Records for the task below:
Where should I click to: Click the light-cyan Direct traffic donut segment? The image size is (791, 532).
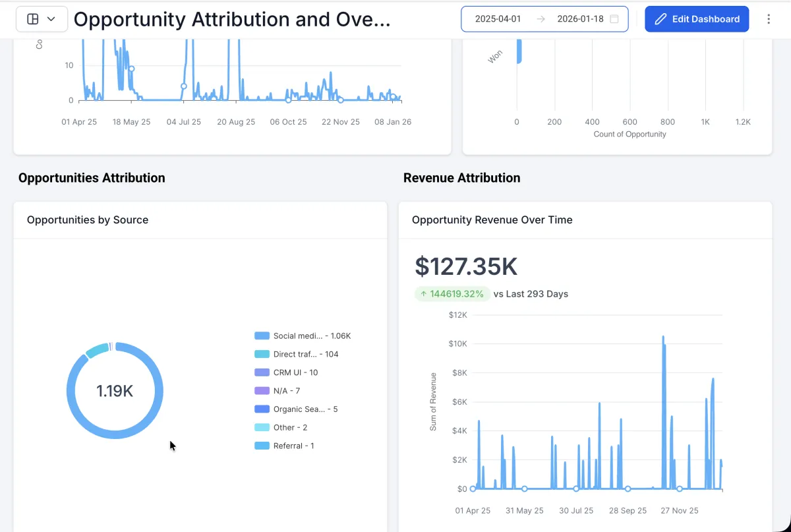[x=98, y=349]
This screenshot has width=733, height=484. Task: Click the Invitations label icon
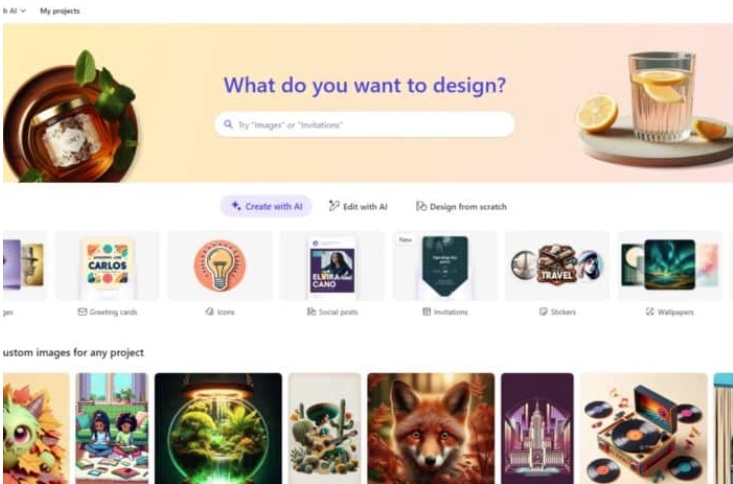tap(426, 312)

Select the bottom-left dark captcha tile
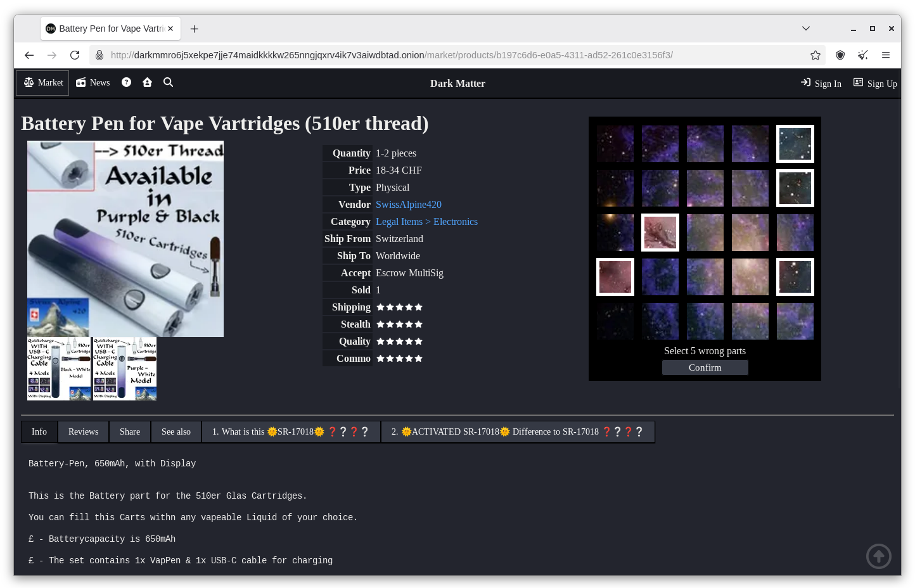click(x=615, y=321)

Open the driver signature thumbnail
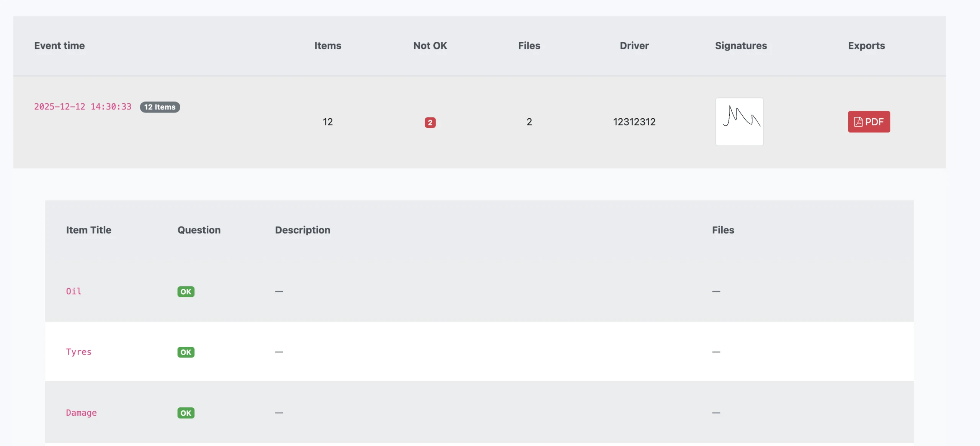(x=739, y=122)
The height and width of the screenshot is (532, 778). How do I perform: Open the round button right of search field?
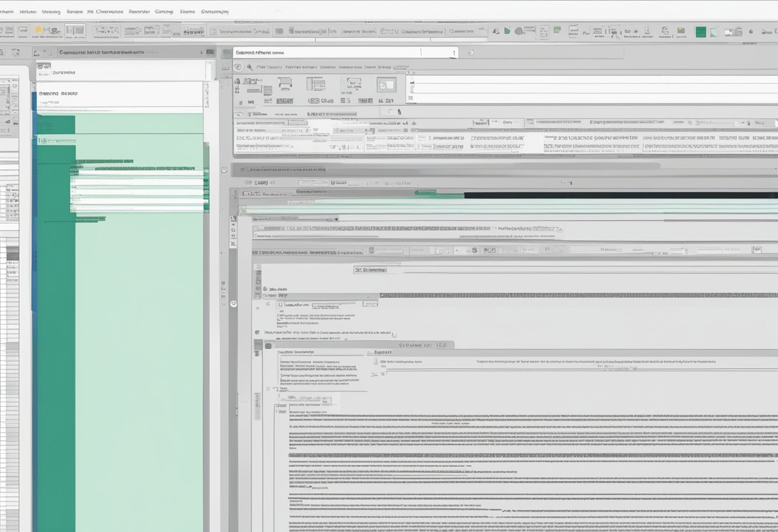click(471, 52)
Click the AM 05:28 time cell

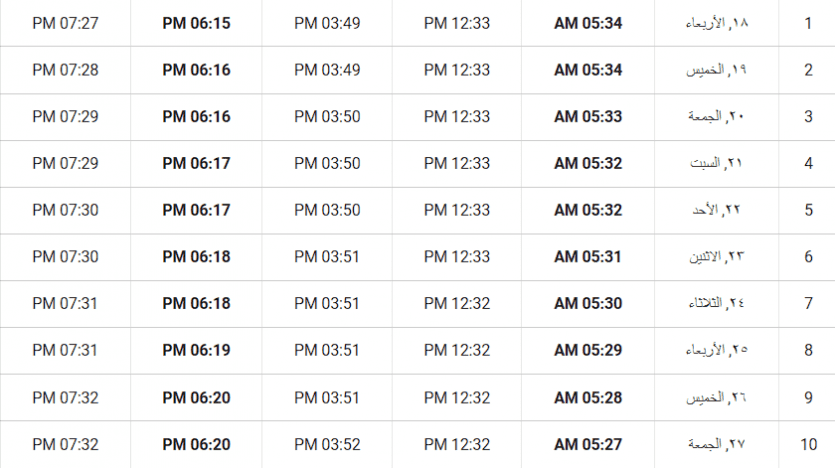588,397
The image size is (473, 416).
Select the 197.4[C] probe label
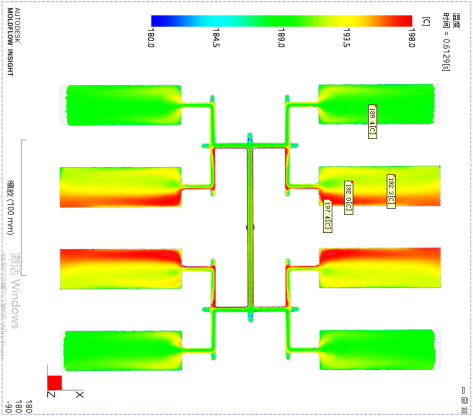tap(328, 216)
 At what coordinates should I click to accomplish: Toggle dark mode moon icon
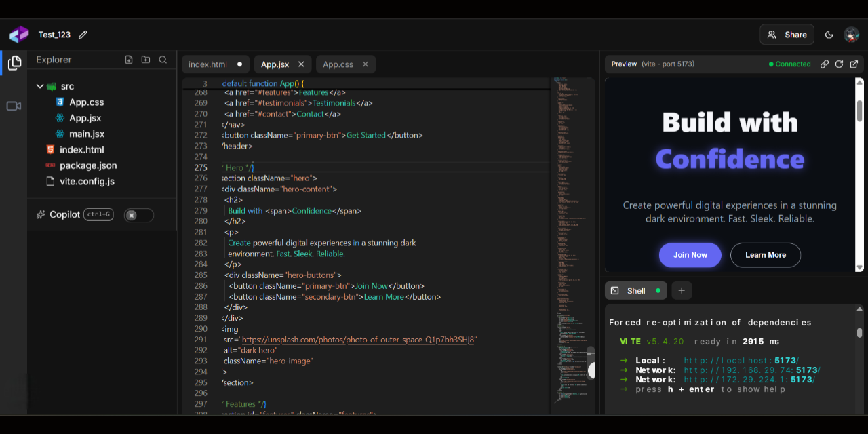829,35
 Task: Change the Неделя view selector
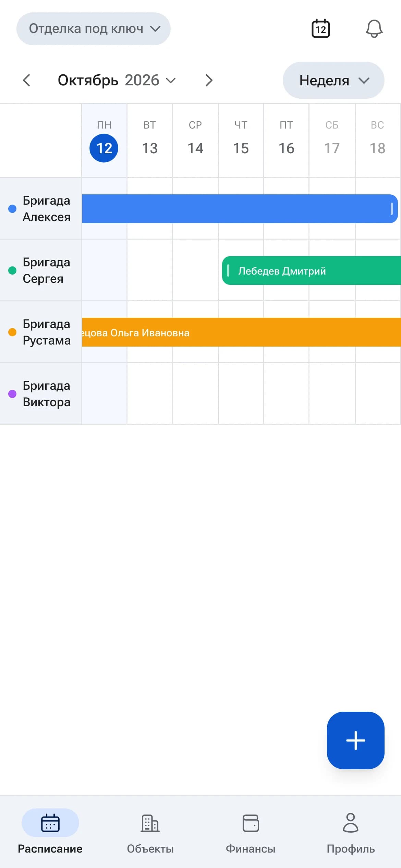(x=333, y=80)
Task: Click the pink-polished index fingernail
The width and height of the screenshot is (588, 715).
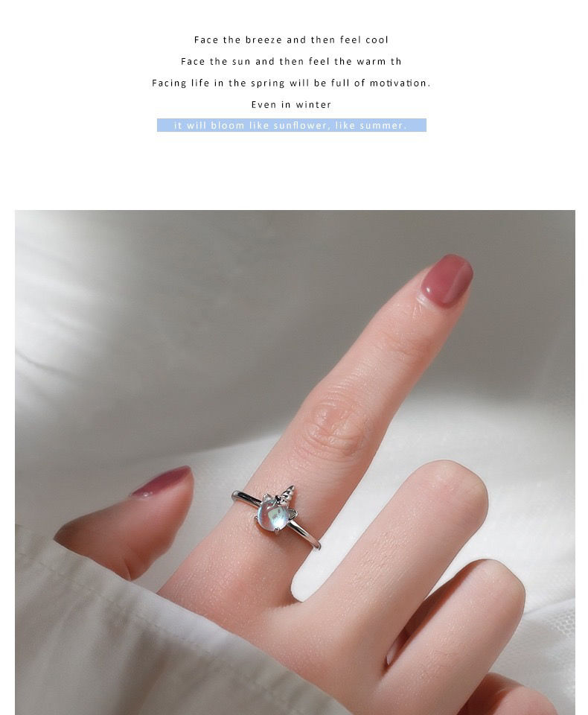Action: [447, 279]
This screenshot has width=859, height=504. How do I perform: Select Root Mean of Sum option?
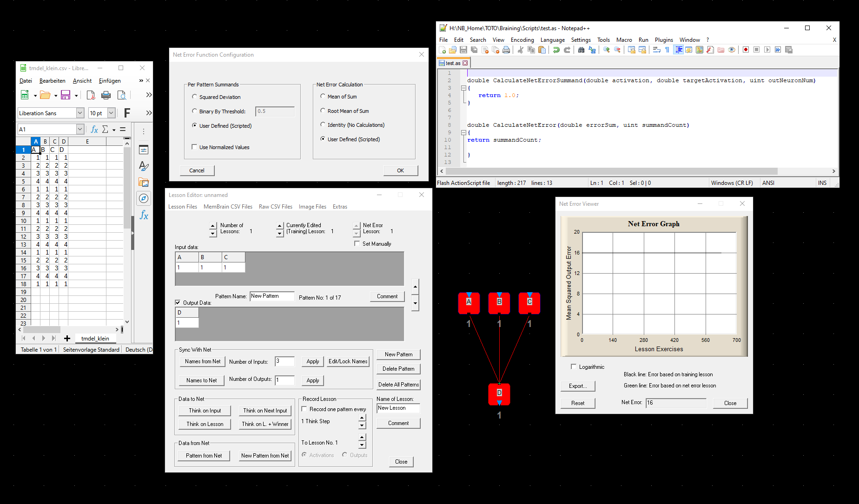click(x=323, y=111)

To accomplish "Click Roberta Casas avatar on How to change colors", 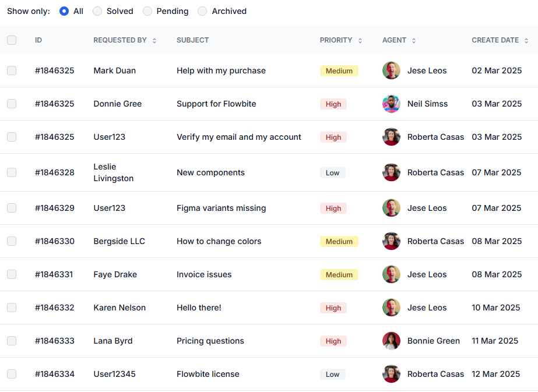I will click(x=391, y=241).
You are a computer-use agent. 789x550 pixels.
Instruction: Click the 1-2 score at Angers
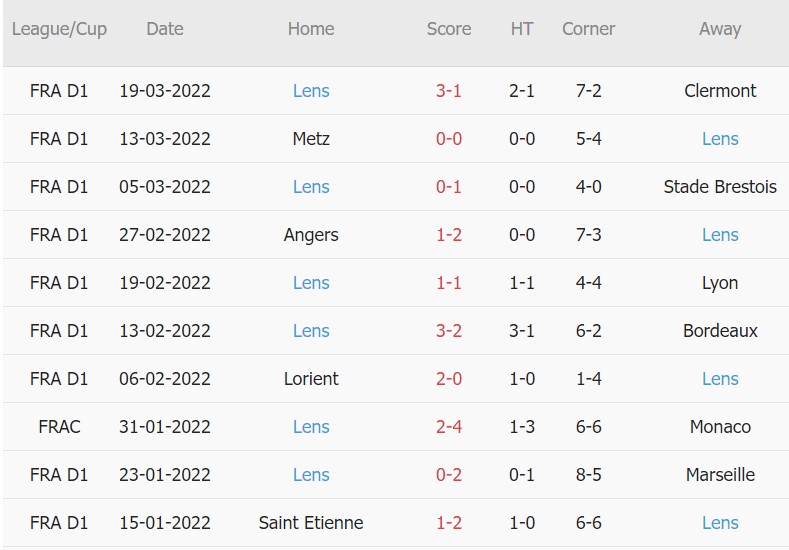(448, 235)
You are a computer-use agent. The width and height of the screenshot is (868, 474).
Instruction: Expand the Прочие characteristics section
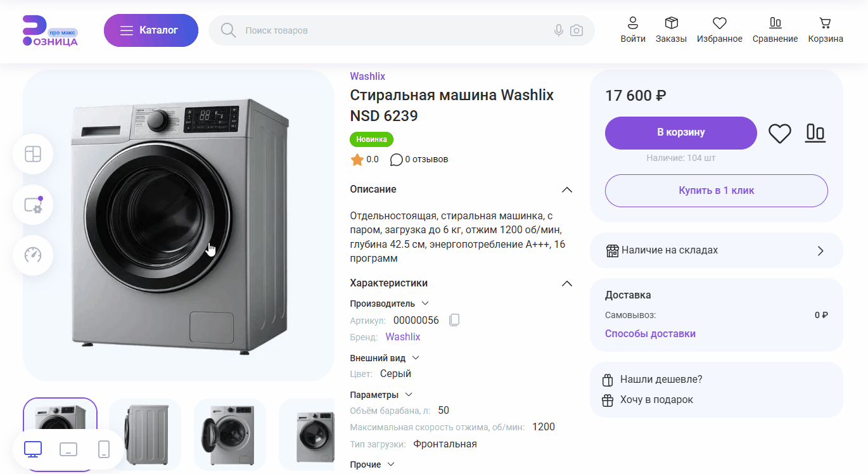(392, 464)
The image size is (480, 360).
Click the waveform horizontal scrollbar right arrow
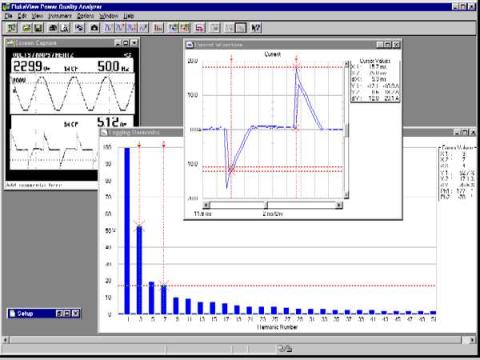[339, 205]
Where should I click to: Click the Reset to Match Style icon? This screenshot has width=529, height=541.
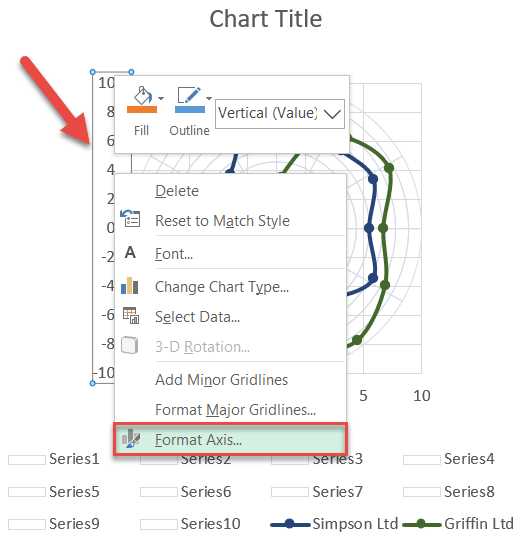130,218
End of Records for the task.
◆ What you will do ◆
Please print the span that begins at the line holding "Click the waveform" and ends at the last line of the data, both ends included, with no pictures.

◆ Solution for this exercise ◆
Click the waveform horizontal scrollbar right arrow
[339, 205]
Where should I click to: Click the Reset to Match Style icon? This screenshot has width=529, height=541.
130,218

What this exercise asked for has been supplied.